# Problem mit Netzwerk ->vserver.vxd



## Thunderbolt (25. März 2005)

Hallo Community,
 mein Zweitrechner lässt sich nicht mehr ins Netzwerk schalten, das Internet jedoch funktioniert problemlos. Ich denke das folgendes dafür verantwortlich ist.
  Während des Hochfahrens zeigt mein Computer folgende Fehlermeldung:

 "Eine Gerätedatei zum Ausführen von Windows oder einer Anwendung wurde nicht gefunden. Die Windows-Registrierung oder die System.INI verweißt aud die nicht mehr vorhandene Gerätedatei. Wenn die Datei absichtlich gelöscht wurde, deinstallieren Sie die entsprechende Anwendung mit dem Deinstallations- bzw. Installationsprogramm.
  Um weiterhin mit der Anwendung zu arbeiten, installieren Sie diese neu.

  vserver.vxd"

 Dieses Problem trat auf, als ich eine Formatierung des Rechners vornahm. Allerdings ist mir nicht bekannt, dass ich eine Datei absichtlich gelöscht habe oder dass irgendetwas schiefgelaufen ist. Desweiteren zeigt mir der Gerätemanager an, dass alles korrekt installiert ist.
  Meine Fragen: 1) Soll ich den Rechner erneut formatieren? (Das Problem kann wieder
                           auftauchen)
                        2) Was kann ich unternehmen, damit der Rechner einwandfrei läuft?
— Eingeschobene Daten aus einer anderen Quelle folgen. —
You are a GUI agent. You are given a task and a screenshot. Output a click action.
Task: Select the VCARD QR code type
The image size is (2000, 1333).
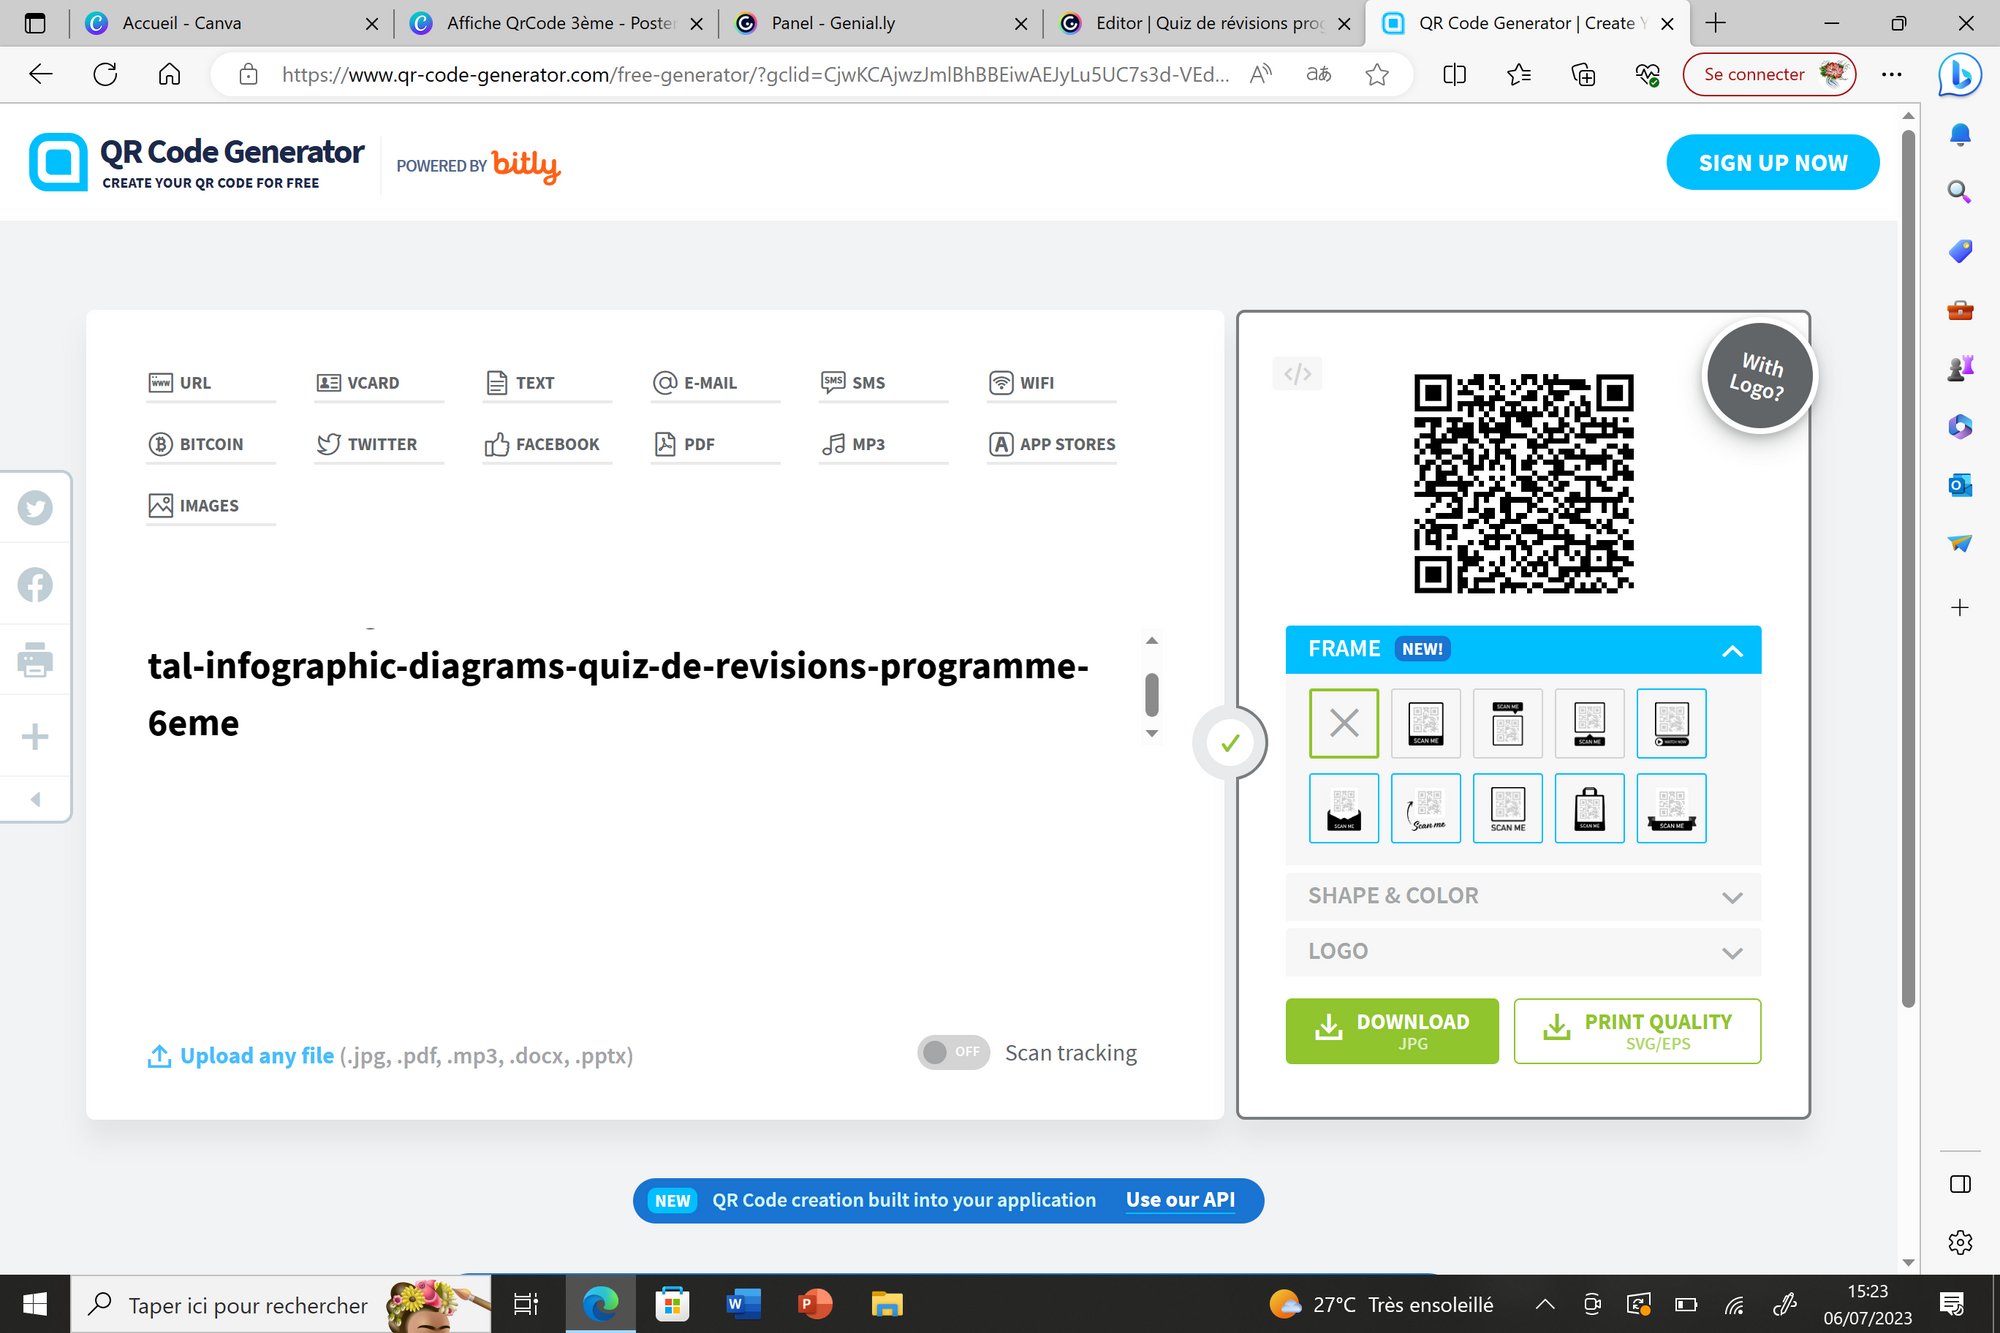point(373,382)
  Noch zur Information: Ich habe alle benötigten Netzwerkprotokolle installiert, jedoch
                                 kann ich nichts freigeben.


----------



## uemit1981 (25. März 2005)

Grüß ditsch, guck mal hier vorbei: http://support.microsoft.com/kb/194990/de


----------



## Thunderbolt (25. März 2005)

Vielen dank für den Link.


----------



## uemit1981 (25. März 2005)

Kein Problem 
 Gruß


----------